[Rows from a pointing dataset]
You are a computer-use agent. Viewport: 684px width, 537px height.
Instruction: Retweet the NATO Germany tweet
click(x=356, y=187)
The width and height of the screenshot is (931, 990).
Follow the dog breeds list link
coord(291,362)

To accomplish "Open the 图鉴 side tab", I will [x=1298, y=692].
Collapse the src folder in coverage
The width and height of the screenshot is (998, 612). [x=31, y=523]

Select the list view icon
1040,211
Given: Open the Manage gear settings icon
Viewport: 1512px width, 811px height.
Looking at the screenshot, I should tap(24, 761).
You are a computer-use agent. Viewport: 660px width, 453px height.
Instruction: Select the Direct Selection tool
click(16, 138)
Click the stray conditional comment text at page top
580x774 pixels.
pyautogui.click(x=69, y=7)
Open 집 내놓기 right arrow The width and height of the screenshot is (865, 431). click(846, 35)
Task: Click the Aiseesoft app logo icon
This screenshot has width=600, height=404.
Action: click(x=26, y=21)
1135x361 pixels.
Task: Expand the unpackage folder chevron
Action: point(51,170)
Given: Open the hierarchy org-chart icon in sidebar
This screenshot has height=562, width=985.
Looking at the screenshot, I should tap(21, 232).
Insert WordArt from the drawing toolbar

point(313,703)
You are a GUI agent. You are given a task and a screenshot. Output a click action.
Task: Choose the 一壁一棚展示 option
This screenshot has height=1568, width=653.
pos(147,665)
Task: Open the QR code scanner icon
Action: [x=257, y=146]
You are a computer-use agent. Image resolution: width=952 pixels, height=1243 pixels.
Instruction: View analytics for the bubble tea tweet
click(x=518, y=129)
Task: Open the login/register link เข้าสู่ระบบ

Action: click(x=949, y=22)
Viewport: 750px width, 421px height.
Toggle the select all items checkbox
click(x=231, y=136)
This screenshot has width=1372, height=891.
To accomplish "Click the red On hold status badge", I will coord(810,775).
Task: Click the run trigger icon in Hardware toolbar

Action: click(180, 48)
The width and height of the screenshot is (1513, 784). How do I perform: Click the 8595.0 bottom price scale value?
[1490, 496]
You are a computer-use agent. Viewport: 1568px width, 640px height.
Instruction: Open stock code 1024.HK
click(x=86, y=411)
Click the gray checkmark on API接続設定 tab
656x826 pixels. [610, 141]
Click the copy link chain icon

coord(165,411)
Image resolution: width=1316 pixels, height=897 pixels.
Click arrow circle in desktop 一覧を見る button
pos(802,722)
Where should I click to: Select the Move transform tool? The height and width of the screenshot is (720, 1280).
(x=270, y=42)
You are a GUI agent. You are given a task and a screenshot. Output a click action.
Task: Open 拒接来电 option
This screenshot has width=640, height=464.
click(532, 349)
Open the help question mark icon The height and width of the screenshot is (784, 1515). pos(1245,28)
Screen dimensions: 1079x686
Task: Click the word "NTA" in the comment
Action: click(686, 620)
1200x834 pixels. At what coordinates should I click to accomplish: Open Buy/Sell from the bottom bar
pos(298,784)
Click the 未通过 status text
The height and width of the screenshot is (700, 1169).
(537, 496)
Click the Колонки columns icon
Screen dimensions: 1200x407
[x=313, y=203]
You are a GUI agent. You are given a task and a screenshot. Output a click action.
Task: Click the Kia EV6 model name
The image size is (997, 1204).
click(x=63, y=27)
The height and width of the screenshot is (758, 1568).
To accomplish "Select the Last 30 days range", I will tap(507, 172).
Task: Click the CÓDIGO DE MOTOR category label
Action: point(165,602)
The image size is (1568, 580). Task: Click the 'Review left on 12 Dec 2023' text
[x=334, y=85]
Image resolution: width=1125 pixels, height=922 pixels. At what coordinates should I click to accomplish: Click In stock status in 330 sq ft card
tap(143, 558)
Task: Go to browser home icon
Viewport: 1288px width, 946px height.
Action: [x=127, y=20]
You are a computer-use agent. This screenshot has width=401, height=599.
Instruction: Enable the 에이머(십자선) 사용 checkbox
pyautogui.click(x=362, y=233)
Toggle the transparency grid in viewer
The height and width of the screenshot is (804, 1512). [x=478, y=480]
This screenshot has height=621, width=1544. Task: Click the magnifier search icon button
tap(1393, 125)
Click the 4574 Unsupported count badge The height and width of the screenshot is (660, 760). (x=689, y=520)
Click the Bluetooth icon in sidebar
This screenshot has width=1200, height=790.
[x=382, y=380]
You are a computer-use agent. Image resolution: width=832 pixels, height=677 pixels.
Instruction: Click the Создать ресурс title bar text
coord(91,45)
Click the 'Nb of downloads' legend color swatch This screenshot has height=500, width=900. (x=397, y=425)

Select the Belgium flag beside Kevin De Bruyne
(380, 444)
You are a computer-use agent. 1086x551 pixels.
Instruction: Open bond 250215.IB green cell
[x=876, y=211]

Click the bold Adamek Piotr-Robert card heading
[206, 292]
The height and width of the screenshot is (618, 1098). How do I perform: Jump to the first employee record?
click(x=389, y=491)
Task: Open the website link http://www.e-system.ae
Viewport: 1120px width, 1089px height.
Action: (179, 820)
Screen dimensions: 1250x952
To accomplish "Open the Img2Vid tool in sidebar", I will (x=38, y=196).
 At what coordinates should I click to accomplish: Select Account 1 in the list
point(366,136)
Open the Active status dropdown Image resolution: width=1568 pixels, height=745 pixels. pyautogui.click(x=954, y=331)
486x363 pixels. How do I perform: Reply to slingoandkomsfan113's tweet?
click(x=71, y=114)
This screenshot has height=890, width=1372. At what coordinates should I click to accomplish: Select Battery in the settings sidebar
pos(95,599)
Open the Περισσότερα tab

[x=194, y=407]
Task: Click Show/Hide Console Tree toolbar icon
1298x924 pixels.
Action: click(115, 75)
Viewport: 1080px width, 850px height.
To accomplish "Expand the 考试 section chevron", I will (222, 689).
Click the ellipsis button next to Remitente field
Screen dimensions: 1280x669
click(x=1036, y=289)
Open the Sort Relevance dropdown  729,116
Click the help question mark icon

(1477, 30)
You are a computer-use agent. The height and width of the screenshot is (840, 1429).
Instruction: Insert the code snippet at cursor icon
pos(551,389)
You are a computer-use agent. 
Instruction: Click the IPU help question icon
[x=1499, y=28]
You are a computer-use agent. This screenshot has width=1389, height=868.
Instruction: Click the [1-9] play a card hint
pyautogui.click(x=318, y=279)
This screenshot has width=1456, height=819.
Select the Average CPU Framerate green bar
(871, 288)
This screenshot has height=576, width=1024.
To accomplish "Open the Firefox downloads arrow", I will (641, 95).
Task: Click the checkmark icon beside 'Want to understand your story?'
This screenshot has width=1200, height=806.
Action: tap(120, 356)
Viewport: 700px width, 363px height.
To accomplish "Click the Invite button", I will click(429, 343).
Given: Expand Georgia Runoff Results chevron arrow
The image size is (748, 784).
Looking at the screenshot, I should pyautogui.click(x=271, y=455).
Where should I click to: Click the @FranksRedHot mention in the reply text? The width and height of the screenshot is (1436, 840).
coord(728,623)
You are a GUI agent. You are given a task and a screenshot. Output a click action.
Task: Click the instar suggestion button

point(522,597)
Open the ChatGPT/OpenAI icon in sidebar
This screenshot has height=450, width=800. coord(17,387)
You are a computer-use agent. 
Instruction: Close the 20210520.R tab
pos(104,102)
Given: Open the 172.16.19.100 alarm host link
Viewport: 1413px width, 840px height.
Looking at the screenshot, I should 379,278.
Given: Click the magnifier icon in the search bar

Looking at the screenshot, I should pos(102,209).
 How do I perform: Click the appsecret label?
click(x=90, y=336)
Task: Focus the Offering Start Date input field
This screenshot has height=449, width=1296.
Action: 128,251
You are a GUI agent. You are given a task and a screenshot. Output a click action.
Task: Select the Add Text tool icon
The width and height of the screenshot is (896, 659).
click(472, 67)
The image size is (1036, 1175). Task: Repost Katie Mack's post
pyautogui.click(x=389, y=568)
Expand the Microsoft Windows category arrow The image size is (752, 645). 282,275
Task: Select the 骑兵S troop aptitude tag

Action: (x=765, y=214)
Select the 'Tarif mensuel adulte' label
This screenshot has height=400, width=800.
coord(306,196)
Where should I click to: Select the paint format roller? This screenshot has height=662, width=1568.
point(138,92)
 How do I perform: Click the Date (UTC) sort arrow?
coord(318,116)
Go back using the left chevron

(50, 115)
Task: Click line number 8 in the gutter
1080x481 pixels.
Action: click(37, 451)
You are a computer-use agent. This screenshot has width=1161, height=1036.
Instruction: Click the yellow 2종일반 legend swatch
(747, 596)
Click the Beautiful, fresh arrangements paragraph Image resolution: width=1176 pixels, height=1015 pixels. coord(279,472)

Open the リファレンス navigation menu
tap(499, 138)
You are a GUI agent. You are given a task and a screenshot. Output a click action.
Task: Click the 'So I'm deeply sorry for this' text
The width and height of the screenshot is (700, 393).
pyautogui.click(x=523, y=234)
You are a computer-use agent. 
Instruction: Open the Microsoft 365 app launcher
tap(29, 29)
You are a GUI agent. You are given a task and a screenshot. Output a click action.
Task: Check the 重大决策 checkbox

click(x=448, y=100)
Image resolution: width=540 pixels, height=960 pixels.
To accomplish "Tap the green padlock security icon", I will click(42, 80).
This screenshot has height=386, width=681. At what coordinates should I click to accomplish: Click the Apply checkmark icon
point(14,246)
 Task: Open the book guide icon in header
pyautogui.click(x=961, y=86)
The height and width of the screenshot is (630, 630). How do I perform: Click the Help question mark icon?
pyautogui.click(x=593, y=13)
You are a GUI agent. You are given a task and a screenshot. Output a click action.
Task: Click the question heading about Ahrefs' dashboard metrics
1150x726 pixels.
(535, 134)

Stated goal – Give the rows again, starting with the line that contains "This screenshot has height=890, width=1372." and going on through the line that contains "Open the Sort", with "Battery" switched to "Bluetooth" and everything else unchanged. Return only those lines.

Response for this exercise –
This screenshot has height=890, width=1372. At what coordinates should I click to accomplish: Select Bluetooth in the settings sidebar
pos(95,599)
Open the Περισσότερα tab

[x=194, y=407]
Task: Click Show/Hide Console Tree toolbar icon
1298x924 pixels.
Action: click(115, 75)
Viewport: 1080px width, 850px height.
To accomplish "Expand the 考试 section chevron", I will (222, 689).
Click the ellipsis button next to Remitente field
Screen dimensions: 1280x669
click(x=1036, y=289)
Open the Sort Relevance dropdown  729,116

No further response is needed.